La considerazione medica è questa: “Il vostro comportamento da super donne deve poi superare piccoli problemi come l’aumento ponderale, che all’ultimo mese è compreso (per le più parche) tra i 9 e i 12 chili; una stasi venosa legata alla vasodilatazione e all’aumento del volume plasmatico (il cuore pompa il 25% di sangue in più per i bisogni del bambino rispetto ad una donna di pari peso non in gravidanza) che verso sera trasforma le caviglie in un tronchetto informe e fa sentire le gambe come fossero zavorrate; la pancia al massimo del suo volume urta ovunque e vi impedisce a volte di allacciarvi le scarpe e non vi fa vedere dove mettete i piedi con il rischio di cadute; se state supine (e non ci dovete stare) vi manca il fiato e avete reflusso gastrico con relativa pirosi; se state su un fianco il bambino scalcia per cui il riposo si trasforma spesso in una lotta mentre la testa del bambino comprime la vescica spingendovi a numerose gite al bagno diurne e notturne. Lo sappiamo tutti che siete capaci di farlo ma era proprio necessario sancire come normale ciò che tutti i dati in nostro possesso, che derivano da una letteratura immensa e incontestabile, dimostrano che normale non è?
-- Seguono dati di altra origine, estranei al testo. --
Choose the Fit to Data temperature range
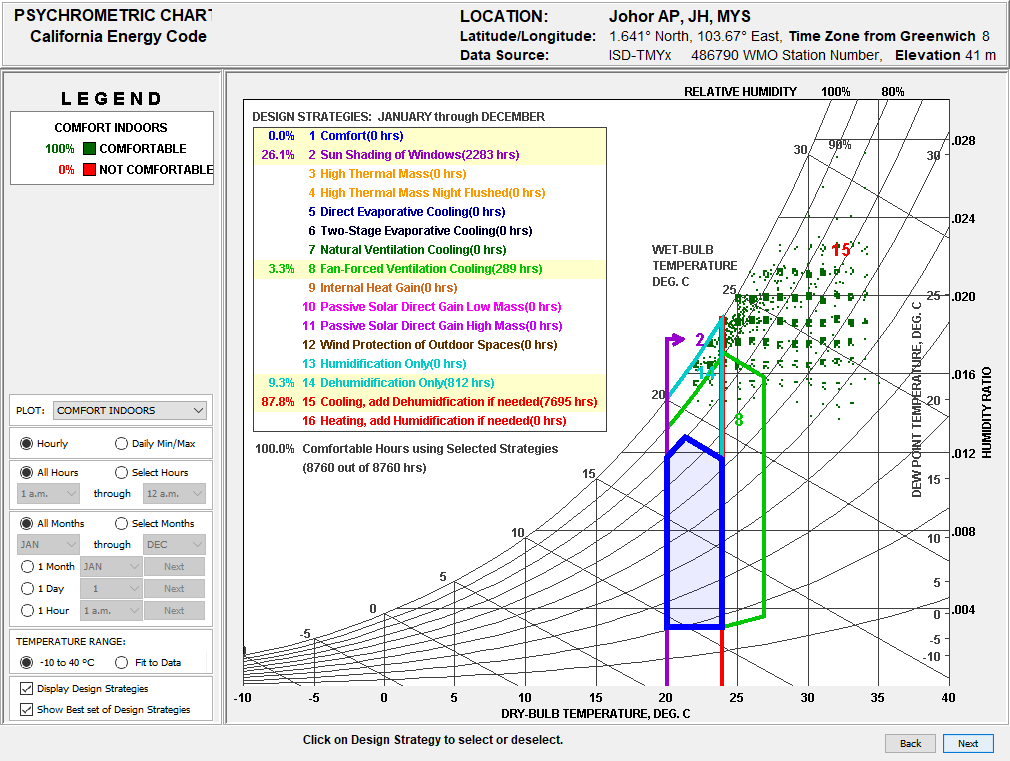(121, 662)
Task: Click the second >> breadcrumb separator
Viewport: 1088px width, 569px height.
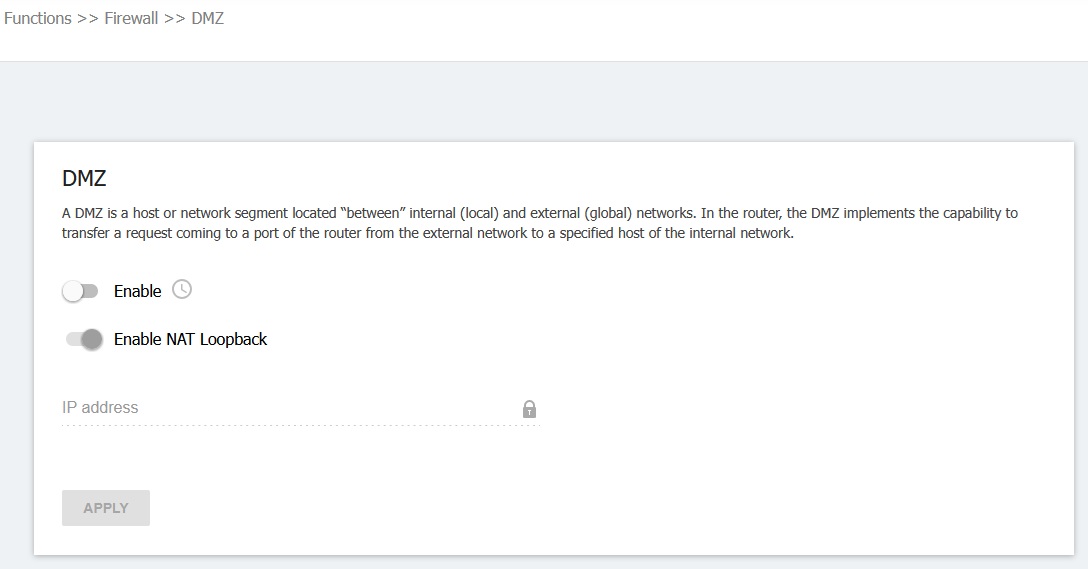Action: (175, 19)
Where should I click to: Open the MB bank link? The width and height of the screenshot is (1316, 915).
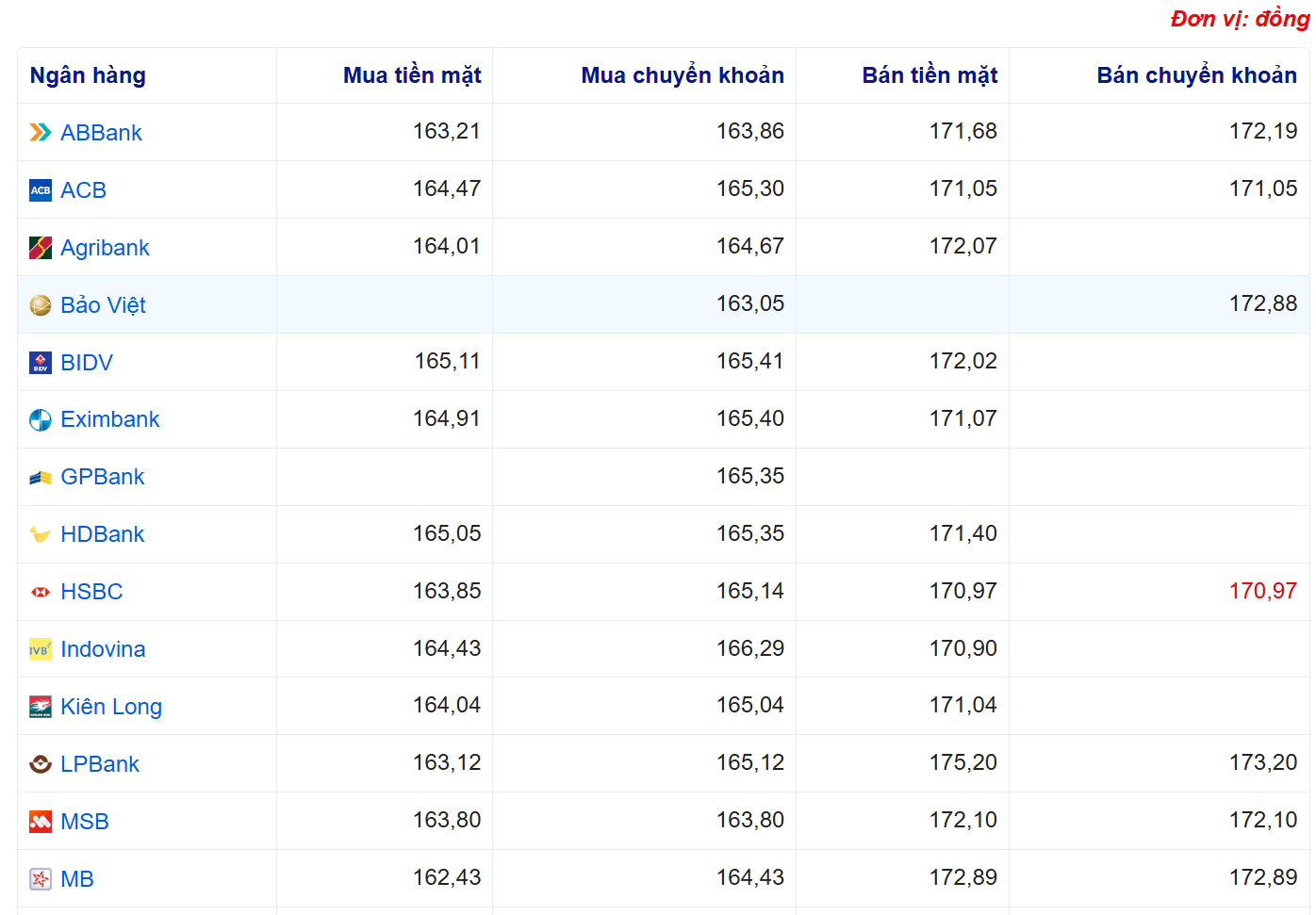click(x=77, y=879)
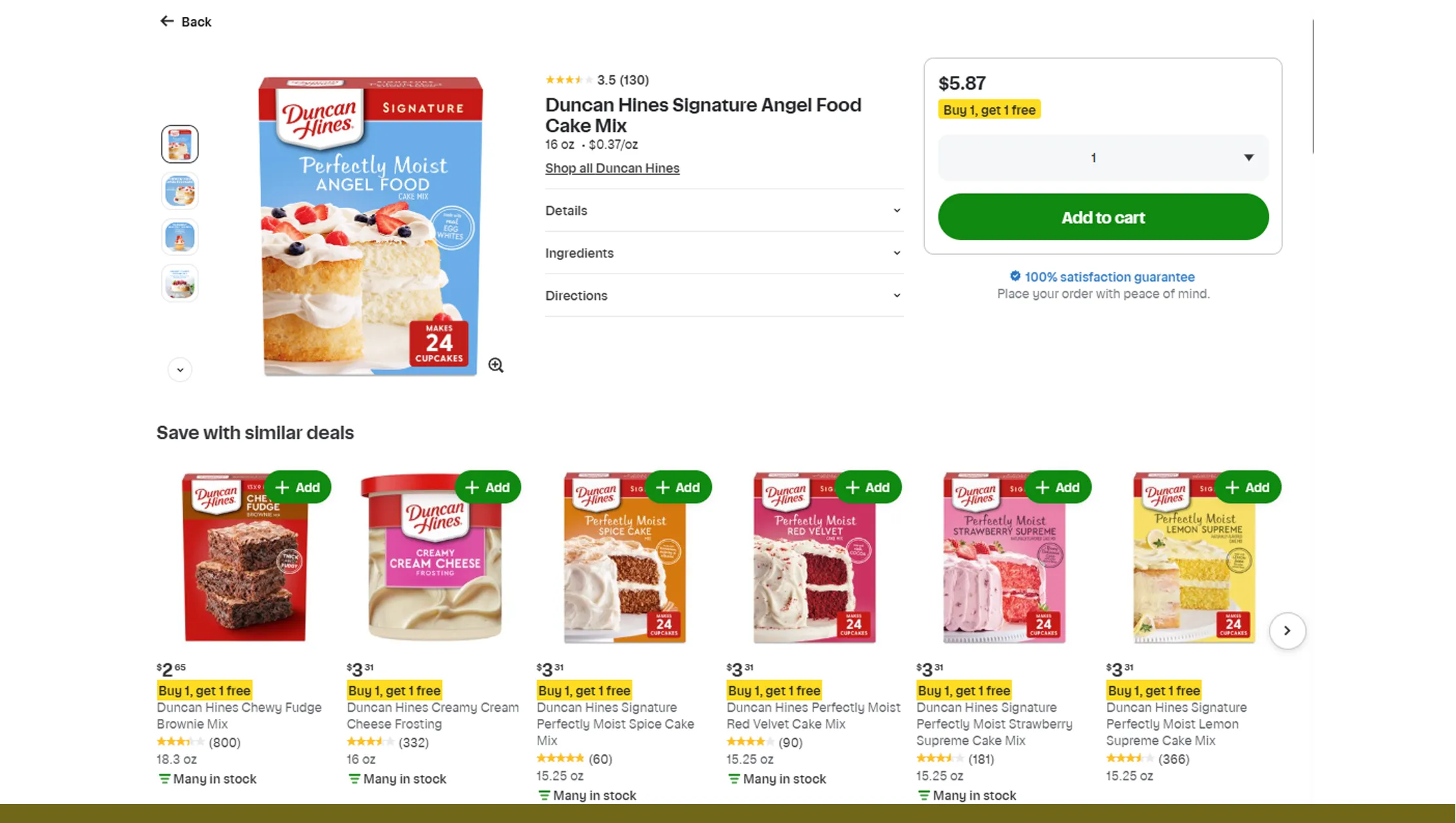Click the down chevron below product thumbnails
Screen dimensions: 1456x823
[179, 369]
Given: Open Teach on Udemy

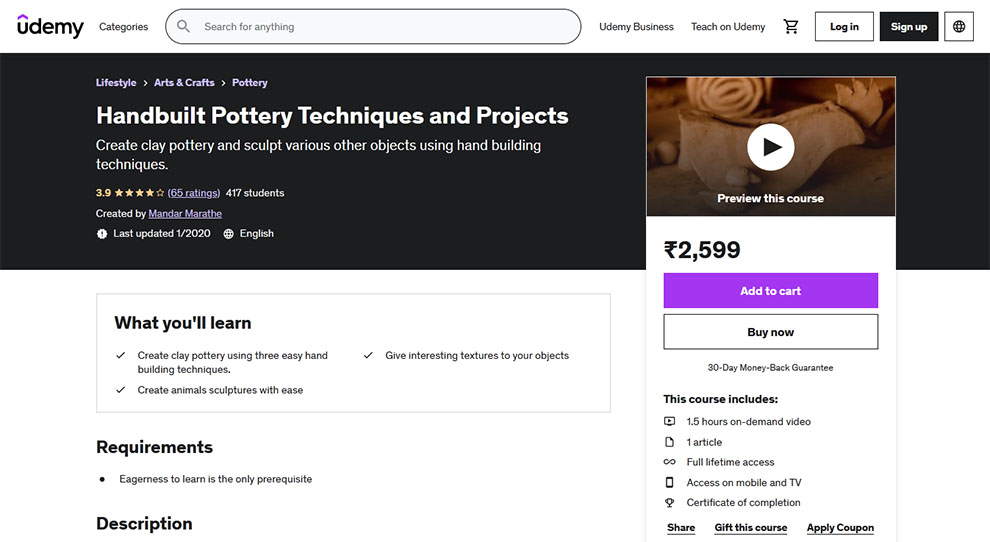Looking at the screenshot, I should point(727,27).
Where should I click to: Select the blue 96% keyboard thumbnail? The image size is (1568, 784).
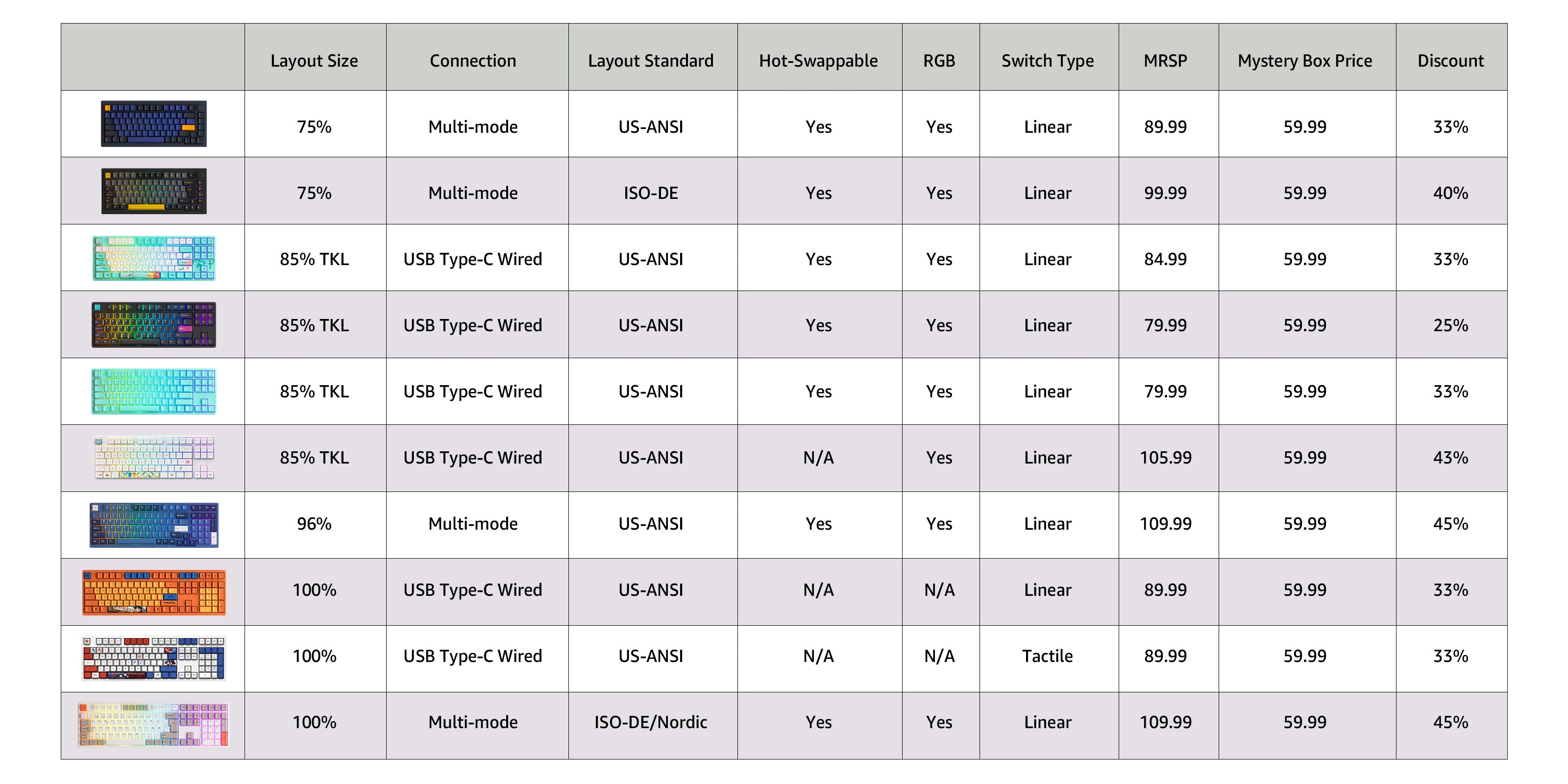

Qualcuno poi vi dirà che in fondo oggi i lavori sono più leggeri e possono essere comunque svolti senza pericolo. Peccato che si dimentichi lo stress che spesso vi coglie per dare risposta a tutto ciò che vi viene chiesto che si traduce in liberazione di cortisone (incremento della glicemia), adrenalina e noradrenalina (ipertensione e contrazioni uterine) e così via”.

Il medico conclude dicendo che la legge non è venuta in mente ad una donna: “Preparare il corredino, la stanzetta per il neonato, frequentare gli incontri di accompagnamento al parto per entrare nel giusto stato d’animo e fare prevenzione verso tante possibili anomalie del travaglio-parto per il saggio e dotto legislatore sono cose inutili poiché voi siete donne moderne e quelle cose d’altri tempi, nel terzo millennio, sono facilmente realizzabili in metropolitana usando lo smartphone con l’e-commerce e con la formazione a distanza”.